Maybe begin at the beginning. Born in 1975, I've recently turned 40. I might indulge you in that one later.
Daughter of Anne and David, who were 'older' parents, i.e the wrong side of 35. Actually, my Mum was 39. This never made any difference to me, I never even noticed. It wasn't until my parents passed away in 2009 and 2010 that I realised they were old. I grew up in glorious Feltham, home of Freddie Mercury, Mo Farrah and Feltham Young Offenders Establishment. Ah, the good old innocent 80's. What a fab time to grow up. I left school with a good selection of GCSE's and went on to A levels at college.
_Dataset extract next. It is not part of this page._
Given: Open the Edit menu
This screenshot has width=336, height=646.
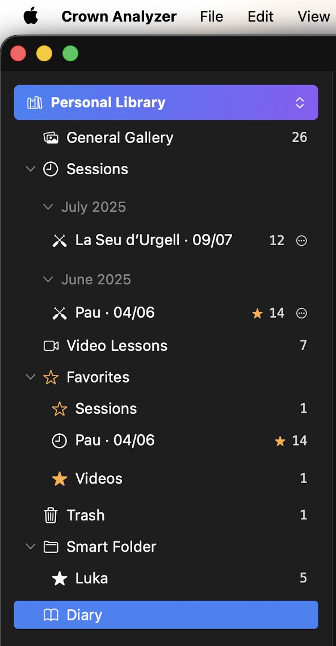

Made some less than sensible decisions and didn't really get any great grades. Went on to work in retail and left home at 19.
Am I boring you yet?
Boyfriends, houses, jobs all came and went. I married at 26. Not too much to say about that one. Didn't really end well. Once that was over, I followed my Mum and Sister to the Midlands and began the next chapter - Stoke-on-Trent.